**TO DO**
Identify all lines in the data containing the string "agent". Copy them out.

GIVEN RECORDS START

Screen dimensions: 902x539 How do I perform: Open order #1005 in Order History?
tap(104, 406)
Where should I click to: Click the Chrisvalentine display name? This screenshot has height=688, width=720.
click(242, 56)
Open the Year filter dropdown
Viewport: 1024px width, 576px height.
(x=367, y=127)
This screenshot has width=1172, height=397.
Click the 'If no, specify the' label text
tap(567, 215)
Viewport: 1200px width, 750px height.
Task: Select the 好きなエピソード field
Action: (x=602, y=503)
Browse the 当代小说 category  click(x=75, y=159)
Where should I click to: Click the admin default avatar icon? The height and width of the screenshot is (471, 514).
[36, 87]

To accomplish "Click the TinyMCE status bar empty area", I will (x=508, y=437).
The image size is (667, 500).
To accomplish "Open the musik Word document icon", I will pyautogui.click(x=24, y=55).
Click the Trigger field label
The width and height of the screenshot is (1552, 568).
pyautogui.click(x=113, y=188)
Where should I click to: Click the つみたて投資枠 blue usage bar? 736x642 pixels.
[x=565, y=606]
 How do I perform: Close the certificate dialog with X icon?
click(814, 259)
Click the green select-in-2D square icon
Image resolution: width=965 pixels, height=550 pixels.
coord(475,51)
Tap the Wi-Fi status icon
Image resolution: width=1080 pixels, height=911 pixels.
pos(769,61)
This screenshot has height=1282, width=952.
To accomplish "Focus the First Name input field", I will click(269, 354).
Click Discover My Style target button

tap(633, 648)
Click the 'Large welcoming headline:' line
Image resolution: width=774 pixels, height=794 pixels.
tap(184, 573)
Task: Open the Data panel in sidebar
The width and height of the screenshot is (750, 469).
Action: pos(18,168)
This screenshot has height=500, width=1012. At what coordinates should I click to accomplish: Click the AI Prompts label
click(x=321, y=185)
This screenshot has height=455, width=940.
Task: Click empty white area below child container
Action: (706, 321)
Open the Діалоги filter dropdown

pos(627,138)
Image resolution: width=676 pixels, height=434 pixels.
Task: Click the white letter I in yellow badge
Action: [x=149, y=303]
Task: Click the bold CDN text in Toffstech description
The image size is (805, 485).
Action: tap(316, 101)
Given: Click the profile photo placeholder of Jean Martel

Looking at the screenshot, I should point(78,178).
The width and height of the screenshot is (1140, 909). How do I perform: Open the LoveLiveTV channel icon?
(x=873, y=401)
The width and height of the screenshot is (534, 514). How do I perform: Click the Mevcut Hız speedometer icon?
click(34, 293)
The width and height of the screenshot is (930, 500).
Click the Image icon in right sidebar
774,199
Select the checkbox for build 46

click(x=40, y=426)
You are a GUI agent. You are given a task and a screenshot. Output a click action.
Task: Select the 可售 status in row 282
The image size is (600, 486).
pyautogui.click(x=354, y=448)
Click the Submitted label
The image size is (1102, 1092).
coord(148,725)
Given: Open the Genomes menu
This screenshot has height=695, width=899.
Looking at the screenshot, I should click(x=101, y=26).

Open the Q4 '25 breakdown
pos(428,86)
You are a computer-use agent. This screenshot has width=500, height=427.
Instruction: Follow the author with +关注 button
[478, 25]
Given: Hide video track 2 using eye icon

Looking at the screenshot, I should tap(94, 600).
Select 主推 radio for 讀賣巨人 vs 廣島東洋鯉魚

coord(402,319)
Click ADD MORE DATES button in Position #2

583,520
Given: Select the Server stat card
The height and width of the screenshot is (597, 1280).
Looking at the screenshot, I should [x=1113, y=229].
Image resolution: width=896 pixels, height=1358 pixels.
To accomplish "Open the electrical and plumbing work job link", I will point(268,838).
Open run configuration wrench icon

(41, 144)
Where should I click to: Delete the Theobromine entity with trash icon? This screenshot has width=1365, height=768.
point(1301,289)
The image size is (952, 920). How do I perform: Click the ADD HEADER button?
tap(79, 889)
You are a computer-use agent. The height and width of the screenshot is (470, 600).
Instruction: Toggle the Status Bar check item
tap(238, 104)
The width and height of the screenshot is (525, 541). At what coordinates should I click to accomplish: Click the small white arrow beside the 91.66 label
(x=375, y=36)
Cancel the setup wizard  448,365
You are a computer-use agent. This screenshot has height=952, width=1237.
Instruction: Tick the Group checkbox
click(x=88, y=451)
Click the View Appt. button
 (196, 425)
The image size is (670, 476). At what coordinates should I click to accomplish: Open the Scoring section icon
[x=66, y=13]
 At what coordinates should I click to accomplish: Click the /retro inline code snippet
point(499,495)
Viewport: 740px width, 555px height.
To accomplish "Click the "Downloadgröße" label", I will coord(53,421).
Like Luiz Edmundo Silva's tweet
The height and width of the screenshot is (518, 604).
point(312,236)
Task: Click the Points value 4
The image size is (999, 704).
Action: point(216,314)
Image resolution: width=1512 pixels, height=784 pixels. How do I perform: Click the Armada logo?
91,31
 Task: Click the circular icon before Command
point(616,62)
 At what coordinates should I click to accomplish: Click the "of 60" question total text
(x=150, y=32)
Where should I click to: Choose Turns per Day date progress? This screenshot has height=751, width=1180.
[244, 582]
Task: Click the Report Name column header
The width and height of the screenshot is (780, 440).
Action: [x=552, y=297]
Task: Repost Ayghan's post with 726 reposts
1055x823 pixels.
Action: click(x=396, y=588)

GIVEN RECORDS END

**RESULT OF THIS TASK**
You are a GUI agent. You are given a task and a screenshot. Output a click action.
You are a computer-use agent. This screenshot has width=500, height=427.
You are a computer-use agent. The height and width of the screenshot is (470, 600).
You are a computer-use agent. This screenshot has height=952, width=1237.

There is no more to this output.